Second, with employment rates at record highs and the ratio of unfulfilled vacancies higher in retail than in most sectors, it may be the case that such a move is necessary to attract and retain staff. Although previous RF analysis found EU migrants comprise just 6 per cent of the retail workforce, question marks over the future immigration regime may also be playing a part in this move.
Third, Sainsbury’s isn’t just raising pay. One of the main questions around the introduction of the NLW has been how affected employers would react. Arguably the simplest approach – employing fewer low-paid people – thankfully doesn’t appear to be widespread. But surveys we’ve conducted with employers suggest a variety of other tactics being used, often in tandem. Sainsbury’s has announced vague “changes to productivity” but have also proposed making roles “streamlined and broader”, and shifting from 22 specific positions to five. In this, it appears to be buying into – at least rhetorically – MIT academic Zeynep Ton’s ‘good jobs strategy’, which advocates a move away from tightly-defined low-productivity jobs that require little training and are often repetitive.

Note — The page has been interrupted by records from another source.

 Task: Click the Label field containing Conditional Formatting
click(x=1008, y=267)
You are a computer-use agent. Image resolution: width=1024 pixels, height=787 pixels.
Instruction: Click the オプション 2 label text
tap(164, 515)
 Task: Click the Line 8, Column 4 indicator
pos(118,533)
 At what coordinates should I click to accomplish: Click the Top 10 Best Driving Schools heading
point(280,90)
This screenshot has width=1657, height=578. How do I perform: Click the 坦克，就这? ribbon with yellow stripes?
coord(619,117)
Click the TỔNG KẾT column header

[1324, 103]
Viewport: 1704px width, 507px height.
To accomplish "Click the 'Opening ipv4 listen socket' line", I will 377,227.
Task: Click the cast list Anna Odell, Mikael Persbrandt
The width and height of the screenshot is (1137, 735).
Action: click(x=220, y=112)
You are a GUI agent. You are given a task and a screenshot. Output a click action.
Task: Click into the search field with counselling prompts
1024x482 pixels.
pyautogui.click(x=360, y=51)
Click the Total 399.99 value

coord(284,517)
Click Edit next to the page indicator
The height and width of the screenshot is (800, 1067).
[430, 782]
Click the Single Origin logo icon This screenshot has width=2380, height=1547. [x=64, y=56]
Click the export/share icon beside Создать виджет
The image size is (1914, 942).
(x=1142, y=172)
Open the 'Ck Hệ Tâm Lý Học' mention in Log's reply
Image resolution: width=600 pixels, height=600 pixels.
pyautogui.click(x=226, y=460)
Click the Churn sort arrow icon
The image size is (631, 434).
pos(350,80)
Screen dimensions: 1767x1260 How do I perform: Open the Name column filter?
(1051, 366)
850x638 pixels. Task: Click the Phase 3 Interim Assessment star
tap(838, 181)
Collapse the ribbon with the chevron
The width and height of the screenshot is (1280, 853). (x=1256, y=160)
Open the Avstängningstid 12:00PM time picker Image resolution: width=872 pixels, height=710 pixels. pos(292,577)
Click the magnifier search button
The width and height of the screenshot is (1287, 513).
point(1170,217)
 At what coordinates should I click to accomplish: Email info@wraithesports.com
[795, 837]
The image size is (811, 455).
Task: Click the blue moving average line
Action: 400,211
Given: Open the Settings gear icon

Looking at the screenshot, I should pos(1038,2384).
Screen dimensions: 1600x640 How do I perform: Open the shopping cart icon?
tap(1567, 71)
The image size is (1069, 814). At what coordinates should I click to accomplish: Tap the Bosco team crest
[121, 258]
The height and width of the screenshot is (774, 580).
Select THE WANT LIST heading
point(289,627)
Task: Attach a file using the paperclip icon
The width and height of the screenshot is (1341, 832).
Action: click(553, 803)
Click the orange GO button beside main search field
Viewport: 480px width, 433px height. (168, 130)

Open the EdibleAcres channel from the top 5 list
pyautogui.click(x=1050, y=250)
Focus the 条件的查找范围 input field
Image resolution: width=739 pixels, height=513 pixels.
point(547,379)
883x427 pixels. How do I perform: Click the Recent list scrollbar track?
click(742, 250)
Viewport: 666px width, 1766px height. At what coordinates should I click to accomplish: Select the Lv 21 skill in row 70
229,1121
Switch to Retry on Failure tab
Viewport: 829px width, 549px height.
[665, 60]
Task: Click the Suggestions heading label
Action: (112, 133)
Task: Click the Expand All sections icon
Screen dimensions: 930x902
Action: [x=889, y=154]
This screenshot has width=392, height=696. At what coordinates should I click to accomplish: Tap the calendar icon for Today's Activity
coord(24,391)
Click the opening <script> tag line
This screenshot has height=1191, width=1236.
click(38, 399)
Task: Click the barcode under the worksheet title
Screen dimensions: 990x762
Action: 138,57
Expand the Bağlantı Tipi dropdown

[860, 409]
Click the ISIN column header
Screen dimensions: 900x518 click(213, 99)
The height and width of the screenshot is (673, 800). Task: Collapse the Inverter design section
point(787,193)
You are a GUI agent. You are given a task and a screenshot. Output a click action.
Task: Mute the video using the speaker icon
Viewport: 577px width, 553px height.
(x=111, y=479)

Of course, we can’t say how different any of these roles will be. And with some firms responding to our survey admitting they will just seek to make workers to do more in the same amount of time without new skills or equipment, that’s a far more worrying prospect. But actively considering job design and the kinds of tasks employees have to carry out is welcome.
Fourth, there will be other changes that are less welcome for those affected. In a survey as part of our research for the Low Pay Commission, one in six affected employers said they would make changes to other parts of the pay and benefits package. Responses to this included removing paid breaks, bonuses or premium pay for overtime or anti-social hours. Sainsbury’s has opted to do some of these: an end to paid breaks and bonuses, as well as making premium payments “fairer and consistent”. As our analysis in response to the Taylor Review has illustrated, such “perks” are the exception rather than the rule in many low-paying sectors. Time-and-a-half for overtime, for example, is already a rarity with a trend across supermarkets in recent years to boost basic pay while cutting a Sunday premium for example.
Who gains and loses from this sort of move depends on working patterns. We know for instance that 12 per cent of men report doing overtime compared to 7 per cent of women. Sainsbury’s has pledged to top-up the wages of anyone losing out but decisions over such ‘perks’ and their future in a world which focuses on the hourly rate remain hotly debated.
Sainsbury’s will be consulting on these changes over the coming months, but similar discussions will be taking place in firms across the UK as they deal with rising wages, a tight labour market and potential falls in migration. That’s why now is the right moment for the government to take a more active role. The industrial strategy acknowledged the importance of large sectors like retail and hospitality that employ millions of workers, but who often fall outside of traditional discussions of how productivity can be raised. Productivity in these sectors is higher in other countries, so there is obvious room for improvement. And while few firms would welcome direct intervention, support with training, skills, job design and other options available could provide a useful nudge in the right direction, and in the long run benefit both employees and employers.